Dogecoin cost risks 40% correction despite Elon Musk-Twitter excitement

Dogecoin (DOGE) prices flipped greater within the last 24 hrs after its most celebrated backer, Elon Musk, purchased Twitter for $44 billion. At its best, Dogecoin had rose to $.17 on April 25, although still lower 77% from the record full of May 2021.

Twitter’s native currency: Dogecoin?

DOGE’s cost rose by nearly 25% to $.15 on the 24-hour adjusted time-frame, confirming that traders considered Musk’s purchase of Twitter a bullish event for Dogecoin.

The main reason: Musk’s lengthy-time support for DOGE, including his recent advice towards the Twitter board they should start accepting the memecoin for Twitter Blue, their first-ever subscription service.

Your comments ought to made an appearance annually after Twitter says it intends to double its revenues to $7.5 billion through the finish of 2023, raising hopes that Musk’s 100% possession of the organization might say facilitate its future sales with an additional DOGE payment option.

In The month of january, Musk’s flagship company Tesla Motors began accepting Dogecoin, and just DOGE, for many of their merchandise.

Related: What Elon Musk’s investment can often mean for Twitter’s crypto plans

DOGE cost correction risks

Nonetheless, Dogecoin faces interim selloff risks following its impressive gains previously 24 hrs.

DOGE’s cost began correcting lower after re-testing a multi-month downward sloping trendline as resistance.

Interestingly, the road is really a climbing down funnel pattern, which elevated the potential of DOGE extending its pullback move by another 35%-40% through the finish of Q2, as highlighted within the chart below.

DOGE/USD daily cost chart featuring ‘descending channel’ setup. Source: TradingView

The selloff risks toward the channel’s lower trendline also remain elevated because of the 200-day exponential moving average (EMA) wave near $.16, that has been capping Dogecoin’s upside attempts since November 2021. 

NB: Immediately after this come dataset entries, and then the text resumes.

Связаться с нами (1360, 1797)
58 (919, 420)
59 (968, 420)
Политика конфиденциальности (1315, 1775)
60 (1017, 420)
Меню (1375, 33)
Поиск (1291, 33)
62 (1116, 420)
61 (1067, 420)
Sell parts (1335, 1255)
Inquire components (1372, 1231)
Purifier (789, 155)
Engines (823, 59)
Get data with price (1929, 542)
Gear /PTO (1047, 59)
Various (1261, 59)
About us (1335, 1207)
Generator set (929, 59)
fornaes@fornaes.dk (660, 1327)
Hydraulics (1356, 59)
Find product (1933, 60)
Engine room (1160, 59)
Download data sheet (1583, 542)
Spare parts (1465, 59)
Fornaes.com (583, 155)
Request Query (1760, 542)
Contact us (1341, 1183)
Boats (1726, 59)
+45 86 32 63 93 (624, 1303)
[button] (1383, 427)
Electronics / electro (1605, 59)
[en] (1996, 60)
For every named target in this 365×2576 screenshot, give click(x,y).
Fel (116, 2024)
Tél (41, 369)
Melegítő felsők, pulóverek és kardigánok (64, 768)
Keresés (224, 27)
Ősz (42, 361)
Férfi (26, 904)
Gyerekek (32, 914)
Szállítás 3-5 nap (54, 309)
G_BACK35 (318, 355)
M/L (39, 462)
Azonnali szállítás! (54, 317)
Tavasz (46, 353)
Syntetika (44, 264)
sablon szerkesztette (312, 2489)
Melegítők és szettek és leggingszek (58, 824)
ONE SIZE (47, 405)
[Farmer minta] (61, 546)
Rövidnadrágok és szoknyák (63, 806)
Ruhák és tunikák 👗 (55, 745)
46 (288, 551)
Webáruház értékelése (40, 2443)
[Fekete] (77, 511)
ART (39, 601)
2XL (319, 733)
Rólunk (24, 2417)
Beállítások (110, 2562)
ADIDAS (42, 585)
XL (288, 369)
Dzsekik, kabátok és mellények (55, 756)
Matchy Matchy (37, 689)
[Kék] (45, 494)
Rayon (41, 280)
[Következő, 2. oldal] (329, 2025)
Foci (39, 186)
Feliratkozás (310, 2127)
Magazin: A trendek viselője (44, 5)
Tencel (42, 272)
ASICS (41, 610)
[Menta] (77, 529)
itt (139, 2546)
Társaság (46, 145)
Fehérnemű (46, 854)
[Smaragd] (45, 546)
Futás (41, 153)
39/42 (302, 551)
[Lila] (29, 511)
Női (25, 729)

DOGE/USD daily cost chart featuring Fib S/R levels. Source: TradingView

On the other hand, a strong upside continuation over the channel’s upper trendline and also the 200-day EMA would position DOGE’s cost for any test of $.20 in Q2. This key level also coincides using the .382 Fib type of the Fibonacci retracement graph, attracted in the $.35-swing high towards the $.10-swing low.

The views and opinions expressed listed here are exclusively individuals from the author and don’t always reflect the views of Cointelegraph.com. Every investment and buying and selling move involves risk, you need to conduct your personal research when making the decision.